[What you need to do]:
Down to the final line, return the records unchanged.

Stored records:
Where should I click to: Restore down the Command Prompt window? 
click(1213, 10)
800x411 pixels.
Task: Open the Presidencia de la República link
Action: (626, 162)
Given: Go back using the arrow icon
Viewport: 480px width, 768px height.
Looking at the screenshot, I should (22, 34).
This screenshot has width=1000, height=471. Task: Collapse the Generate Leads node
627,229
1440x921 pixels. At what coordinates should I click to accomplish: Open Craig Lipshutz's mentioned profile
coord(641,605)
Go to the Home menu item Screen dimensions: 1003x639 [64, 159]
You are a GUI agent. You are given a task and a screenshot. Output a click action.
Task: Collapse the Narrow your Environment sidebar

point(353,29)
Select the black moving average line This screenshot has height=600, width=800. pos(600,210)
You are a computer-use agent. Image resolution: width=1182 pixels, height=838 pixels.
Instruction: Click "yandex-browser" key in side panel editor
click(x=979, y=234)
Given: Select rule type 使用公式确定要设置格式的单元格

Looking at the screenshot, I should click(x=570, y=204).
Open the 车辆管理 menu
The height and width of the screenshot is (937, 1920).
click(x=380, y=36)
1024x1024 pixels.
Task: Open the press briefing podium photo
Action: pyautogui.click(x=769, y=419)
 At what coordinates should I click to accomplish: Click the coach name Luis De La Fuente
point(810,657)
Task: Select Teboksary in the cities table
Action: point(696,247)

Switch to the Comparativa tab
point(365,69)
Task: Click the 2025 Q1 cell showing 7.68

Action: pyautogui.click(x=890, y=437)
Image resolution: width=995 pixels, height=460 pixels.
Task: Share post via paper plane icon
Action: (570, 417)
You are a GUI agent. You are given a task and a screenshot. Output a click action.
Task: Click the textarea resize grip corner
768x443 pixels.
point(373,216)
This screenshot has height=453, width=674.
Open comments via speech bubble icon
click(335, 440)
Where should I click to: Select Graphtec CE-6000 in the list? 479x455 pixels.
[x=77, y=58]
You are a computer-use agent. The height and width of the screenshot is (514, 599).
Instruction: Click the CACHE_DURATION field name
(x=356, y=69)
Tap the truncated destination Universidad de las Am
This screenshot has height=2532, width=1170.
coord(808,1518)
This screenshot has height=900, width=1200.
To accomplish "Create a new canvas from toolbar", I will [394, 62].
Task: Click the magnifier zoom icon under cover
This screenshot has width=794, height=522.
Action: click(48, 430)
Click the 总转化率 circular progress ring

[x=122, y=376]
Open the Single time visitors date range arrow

[Solution for this task]:
Where should I click to: Restore down the Command Prompt window? 
click(1213, 10)
800x411 pixels.
Task: Open the Presidencia de la República link
Action: (626, 162)
Given: Go back using the arrow icon
Viewport: 480px width, 768px height.
Looking at the screenshot, I should (22, 34).
This screenshot has width=1000, height=471. Task: Collapse the Generate Leads node
627,229
1440x921 pixels. At what coordinates should I click to accomplish: Open Craig Lipshutz's mentioned profile
coord(641,605)
Go to the Home menu item Screen dimensions: 1003x639 [64, 159]
You are a GUI agent. You are given a task and a screenshot. Output a click action.
Task: Collapse the Narrow your Environment sidebar

point(353,29)
Select the black moving average line This screenshot has height=600, width=800. pos(600,210)
You are a computer-use agent. Image resolution: width=1182 pixels, height=838 pixels.
Instruction: Click "yandex-browser" key in side panel editor
click(x=979, y=234)
Given: Select rule type 使用公式确定要设置格式的单元格

Looking at the screenshot, I should click(x=570, y=204).
Open the 车辆管理 menu
The height and width of the screenshot is (937, 1920).
click(x=380, y=36)
1024x1024 pixels.
Task: Open the press briefing podium photo
Action: pyautogui.click(x=769, y=419)
 At what coordinates should I click to accomplish: Click the coach name Luis De La Fuente
point(810,657)
Task: Select Teboksary in the cities table
Action: point(696,247)

Switch to the Comparativa tab
point(365,69)
Task: Click the 2025 Q1 cell showing 7.68

Action: pyautogui.click(x=890, y=437)
Image resolution: width=995 pixels, height=460 pixels.
Task: Share post via paper plane icon
Action: (570, 417)
You are a GUI agent. You are given a task and a screenshot. Output a click action.
Task: Click the textarea resize grip corner
768x443 pixels.
point(373,216)
This screenshot has height=453, width=674.
Open comments via speech bubble icon
click(335, 440)
Where should I click to: Select Graphtec CE-6000 in the list? 479x455 pixels.
[x=77, y=58]
You are a computer-use agent. The height and width of the screenshot is (514, 599).
Instruction: Click the CACHE_DURATION field name
(x=356, y=69)
Tap the truncated destination Universidad de las Am
This screenshot has height=2532, width=1170.
coord(808,1518)
This screenshot has height=900, width=1200.
To accomplish "Create a new canvas from toolbar", I will [394, 62].
Task: Click the magnifier zoom icon under cover
This screenshot has width=794, height=522.
Action: click(48, 430)
Click the 总转化率 circular progress ring

[x=122, y=376]
Open the Single time visitors date range arrow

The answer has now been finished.